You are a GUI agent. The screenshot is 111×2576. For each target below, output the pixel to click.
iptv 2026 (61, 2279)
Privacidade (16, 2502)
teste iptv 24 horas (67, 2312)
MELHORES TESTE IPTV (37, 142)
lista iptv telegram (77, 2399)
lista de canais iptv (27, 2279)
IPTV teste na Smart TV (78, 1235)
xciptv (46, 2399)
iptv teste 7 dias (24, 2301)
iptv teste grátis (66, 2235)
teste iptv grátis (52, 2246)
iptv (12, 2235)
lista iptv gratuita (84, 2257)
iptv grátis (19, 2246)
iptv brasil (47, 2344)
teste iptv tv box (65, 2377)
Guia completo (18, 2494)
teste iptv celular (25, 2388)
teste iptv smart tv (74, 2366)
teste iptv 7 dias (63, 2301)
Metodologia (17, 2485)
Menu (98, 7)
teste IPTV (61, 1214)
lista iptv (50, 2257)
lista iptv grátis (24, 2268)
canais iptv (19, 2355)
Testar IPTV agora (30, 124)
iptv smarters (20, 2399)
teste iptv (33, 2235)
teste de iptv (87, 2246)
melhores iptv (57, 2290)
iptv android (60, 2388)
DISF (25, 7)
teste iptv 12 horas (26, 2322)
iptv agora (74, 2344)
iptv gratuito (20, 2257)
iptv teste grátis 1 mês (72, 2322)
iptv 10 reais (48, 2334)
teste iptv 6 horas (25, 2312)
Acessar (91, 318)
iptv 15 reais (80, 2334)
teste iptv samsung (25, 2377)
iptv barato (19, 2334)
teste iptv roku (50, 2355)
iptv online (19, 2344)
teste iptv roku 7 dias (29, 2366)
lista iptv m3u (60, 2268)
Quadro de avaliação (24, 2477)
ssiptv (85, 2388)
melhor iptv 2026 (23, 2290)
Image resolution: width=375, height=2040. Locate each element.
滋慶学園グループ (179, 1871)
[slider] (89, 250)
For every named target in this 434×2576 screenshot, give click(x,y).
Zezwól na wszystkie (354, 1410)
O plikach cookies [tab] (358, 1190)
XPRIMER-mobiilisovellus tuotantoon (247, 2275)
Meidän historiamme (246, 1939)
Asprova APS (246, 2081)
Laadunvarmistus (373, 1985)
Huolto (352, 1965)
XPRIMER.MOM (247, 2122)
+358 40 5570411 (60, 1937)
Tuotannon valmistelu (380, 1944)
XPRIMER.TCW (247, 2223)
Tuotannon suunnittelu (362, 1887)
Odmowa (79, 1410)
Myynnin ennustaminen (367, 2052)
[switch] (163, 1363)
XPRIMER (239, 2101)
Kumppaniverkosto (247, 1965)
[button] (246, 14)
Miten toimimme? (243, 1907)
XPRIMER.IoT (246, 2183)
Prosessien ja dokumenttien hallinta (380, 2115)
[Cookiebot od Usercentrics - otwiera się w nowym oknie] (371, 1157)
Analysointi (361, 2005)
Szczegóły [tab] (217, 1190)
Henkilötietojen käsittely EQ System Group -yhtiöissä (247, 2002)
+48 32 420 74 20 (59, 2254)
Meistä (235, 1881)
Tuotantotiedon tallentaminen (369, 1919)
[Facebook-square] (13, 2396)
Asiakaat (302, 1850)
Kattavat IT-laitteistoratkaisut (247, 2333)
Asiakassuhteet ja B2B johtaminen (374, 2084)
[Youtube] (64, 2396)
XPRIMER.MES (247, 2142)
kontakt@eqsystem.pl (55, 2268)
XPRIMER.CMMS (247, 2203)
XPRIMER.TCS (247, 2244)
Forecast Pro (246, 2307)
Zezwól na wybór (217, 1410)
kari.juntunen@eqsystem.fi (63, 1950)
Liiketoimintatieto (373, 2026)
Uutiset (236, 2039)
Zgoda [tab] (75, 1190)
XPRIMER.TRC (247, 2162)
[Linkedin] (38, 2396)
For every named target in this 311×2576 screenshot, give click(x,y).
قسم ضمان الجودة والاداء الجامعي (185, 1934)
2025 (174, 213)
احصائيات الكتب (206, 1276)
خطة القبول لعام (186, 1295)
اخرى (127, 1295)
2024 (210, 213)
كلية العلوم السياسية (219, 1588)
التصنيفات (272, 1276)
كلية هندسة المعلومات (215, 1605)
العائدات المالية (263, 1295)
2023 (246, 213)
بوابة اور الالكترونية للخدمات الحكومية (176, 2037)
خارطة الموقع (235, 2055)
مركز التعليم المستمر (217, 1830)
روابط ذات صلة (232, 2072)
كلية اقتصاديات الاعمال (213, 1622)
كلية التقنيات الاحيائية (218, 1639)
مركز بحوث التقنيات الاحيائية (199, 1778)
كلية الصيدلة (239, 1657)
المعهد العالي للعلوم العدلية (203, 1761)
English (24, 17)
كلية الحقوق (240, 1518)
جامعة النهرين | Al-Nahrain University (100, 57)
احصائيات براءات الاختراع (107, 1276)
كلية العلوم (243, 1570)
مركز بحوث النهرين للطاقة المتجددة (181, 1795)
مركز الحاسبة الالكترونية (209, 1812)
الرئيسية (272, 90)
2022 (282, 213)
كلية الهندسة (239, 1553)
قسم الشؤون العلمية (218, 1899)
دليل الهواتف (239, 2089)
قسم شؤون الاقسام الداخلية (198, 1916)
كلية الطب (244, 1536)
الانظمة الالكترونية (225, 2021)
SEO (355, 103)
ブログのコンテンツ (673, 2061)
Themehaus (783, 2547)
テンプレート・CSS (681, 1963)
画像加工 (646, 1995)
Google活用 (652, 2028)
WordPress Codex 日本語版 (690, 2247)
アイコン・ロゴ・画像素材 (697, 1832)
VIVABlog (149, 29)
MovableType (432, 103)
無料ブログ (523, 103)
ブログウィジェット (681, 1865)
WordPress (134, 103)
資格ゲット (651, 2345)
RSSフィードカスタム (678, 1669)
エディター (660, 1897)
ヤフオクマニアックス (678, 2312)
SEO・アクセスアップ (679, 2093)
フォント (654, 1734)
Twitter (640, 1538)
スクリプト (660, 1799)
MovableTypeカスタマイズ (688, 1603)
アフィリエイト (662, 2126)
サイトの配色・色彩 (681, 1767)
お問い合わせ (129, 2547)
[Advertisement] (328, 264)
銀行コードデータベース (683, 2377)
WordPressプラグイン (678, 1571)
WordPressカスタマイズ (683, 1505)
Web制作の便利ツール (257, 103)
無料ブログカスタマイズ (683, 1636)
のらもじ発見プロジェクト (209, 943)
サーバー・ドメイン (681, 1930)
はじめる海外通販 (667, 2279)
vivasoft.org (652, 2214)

****************************************

YOUR OBJECTIVE: Print each record word for word.

WRITTEN RESPONSE:
You are a GUI agent. The screenshot is 111×2576. For each target below, output the pixel to click.
iptv 2026 (61, 2279)
Privacidade (16, 2502)
teste iptv 24 horas (67, 2312)
MELHORES TESTE IPTV (37, 142)
lista iptv telegram (77, 2399)
lista de canais iptv (27, 2279)
IPTV teste na Smart TV (78, 1235)
xciptv (46, 2399)
iptv teste 7 dias (24, 2301)
iptv teste grátis (66, 2235)
teste iptv grátis (52, 2246)
iptv (12, 2235)
lista iptv gratuita (84, 2257)
iptv grátis (19, 2246)
iptv brasil (47, 2344)
teste iptv tv box (65, 2377)
Guia completo (18, 2494)
teste iptv celular (25, 2388)
teste iptv smart tv (74, 2366)
teste iptv 7 dias (63, 2301)
Metodologia (17, 2485)
Menu (98, 7)
teste IPTV (61, 1214)
lista iptv (50, 2257)
lista iptv grátis (24, 2268)
canais iptv (19, 2355)
Testar IPTV agora (30, 124)
iptv smarters (20, 2399)
teste iptv (33, 2235)
teste de iptv (87, 2246)
melhores iptv (57, 2290)
iptv android (60, 2388)
DISF (25, 7)
teste iptv 12 horas (26, 2322)
iptv agora (74, 2344)
iptv gratuito (20, 2257)
iptv teste grátis 1 mês (72, 2322)
iptv 10 reais (48, 2334)
teste iptv 6 horas (25, 2312)
Acessar (91, 318)
iptv 15 reais (80, 2334)
teste iptv samsung (25, 2377)
iptv barato (19, 2334)
teste iptv roku (50, 2355)
iptv online (19, 2344)
teste iptv roku 7 dias (29, 2366)
lista iptv m3u (60, 2268)
Quadro de avaliação (24, 2477)
ssiptv (85, 2388)
melhor iptv 2026 (23, 2290)
Image resolution: width=375, height=2040. Locate each element.
滋慶学園グループ (179, 1871)
[slider] (89, 250)
For every named target in this 434×2576 screenshot, give click(x,y).
Zezwól na wszystkie (354, 1410)
O plikach cookies [tab] (358, 1190)
XPRIMER-mobiilisovellus tuotantoon (247, 2275)
Meidän historiamme (246, 1939)
Asprova APS (246, 2081)
Laadunvarmistus (373, 1985)
Huolto (352, 1965)
XPRIMER.MOM (247, 2122)
+358 40 5570411 (60, 1937)
Tuotannon valmistelu (380, 1944)
XPRIMER.TCW (247, 2223)
Tuotannon suunnittelu (362, 1887)
Odmowa (79, 1410)
Myynnin ennustaminen (367, 2052)
[switch] (163, 1363)
XPRIMER (239, 2101)
Kumppaniverkosto (247, 1965)
[button] (246, 14)
Miten toimimme? (243, 1907)
XPRIMER.IoT (246, 2183)
Prosessien ja dokumenttien hallinta (380, 2115)
[Cookiebot od Usercentrics - otwiera się w nowym oknie] (371, 1157)
Analysointi (361, 2005)
Szczegóły [tab] (217, 1190)
Henkilötietojen käsittely EQ System Group -yhtiöissä (247, 2002)
+48 32 420 74 20 (59, 2254)
Meistä (235, 1881)
Tuotantotiedon tallentaminen (369, 1919)
[Facebook-square] (13, 2396)
Asiakaat (302, 1850)
Kattavat IT-laitteistoratkaisut (247, 2333)
Asiakassuhteet ja B2B johtaminen (374, 2084)
[Youtube] (64, 2396)
XPRIMER.MES (247, 2142)
kontakt@eqsystem.pl (55, 2268)
XPRIMER.CMMS (247, 2203)
XPRIMER.TCS (247, 2244)
Forecast Pro (246, 2307)
Zezwól na wybór (217, 1410)
kari.juntunen@eqsystem.fi (63, 1950)
Liiketoimintatieto (373, 2026)
Uutiset (236, 2039)
Zgoda [tab] (75, 1190)
XPRIMER.TRC (247, 2162)
[Linkedin] (38, 2396)
For every named target in this 311×2576 screenshot, give click(x,y).
قسم ضمان الجودة والاداء الجامعي (185, 1934)
2025 (174, 213)
احصائيات الكتب (206, 1276)
خطة القبول لعام (186, 1295)
اخرى (127, 1295)
2024 (210, 213)
كلية العلوم السياسية (219, 1588)
التصنيفات (272, 1276)
كلية هندسة المعلومات (215, 1605)
العائدات المالية (263, 1295)
2023 (246, 213)
بوابة اور الالكترونية للخدمات الحكومية (176, 2037)
خارطة الموقع (235, 2055)
مركز التعليم المستمر (217, 1830)
روابط ذات صلة (232, 2072)
كلية اقتصاديات الاعمال (213, 1622)
كلية التقنيات الاحيائية (218, 1639)
مركز بحوث التقنيات الاحيائية (199, 1778)
كلية الصيدلة (239, 1657)
المعهد العالي للعلوم العدلية (203, 1761)
English (24, 17)
كلية الحقوق (240, 1518)
جامعة النهرين | Al-Nahrain University (100, 57)
احصائيات براءات الاختراع (107, 1276)
كلية العلوم (243, 1570)
مركز بحوث النهرين للطاقة المتجددة (181, 1795)
مركز الحاسبة الالكترونية (209, 1812)
الرئيسية (272, 90)
2022 (282, 213)
كلية الهندسة (239, 1553)
قسم الشؤون العلمية (218, 1899)
دليل الهواتف (239, 2089)
قسم شؤون الاقسام الداخلية (198, 1916)
كلية الطب (244, 1536)
الانظمة الالكترونية (225, 2021)
SEO (355, 103)
ブログのコンテンツ (673, 2061)
Themehaus (783, 2547)
テンプレート・CSS (681, 1963)
画像加工 (646, 1995)
Google活用 (652, 2028)
WordPress Codex 日本語版 (690, 2247)
アイコン・ロゴ・画像素材 (697, 1832)
VIVABlog (149, 29)
MovableType (432, 103)
無料ブログ (523, 103)
ブログウィジェット (681, 1865)
WordPress (134, 103)
資格ゲット (651, 2345)
RSSフィードカスタム (678, 1669)
エディター (660, 1897)
ヤフオクマニアックス (678, 2312)
SEO・アクセスアップ (679, 2093)
フォント (654, 1734)
Twitter (640, 1538)
スクリプト (660, 1799)
MovableTypeカスタマイズ (688, 1603)
アフィリエイト (662, 2126)
サイトの配色・色彩 (681, 1767)
お問い合わせ (129, 2547)
[Advertisement] (328, 264)
銀行コードデータベース (683, 2377)
WordPressプラグイン (678, 1571)
WordPressカスタマイズ (683, 1505)
Web制作の便利ツール (257, 103)
無料ブログカスタマイズ (683, 1636)
のらもじ発見プロジェクト (209, 943)
サーバー・ドメイン (681, 1930)
はじめる海外通販 (667, 2279)
vivasoft.org (652, 2214)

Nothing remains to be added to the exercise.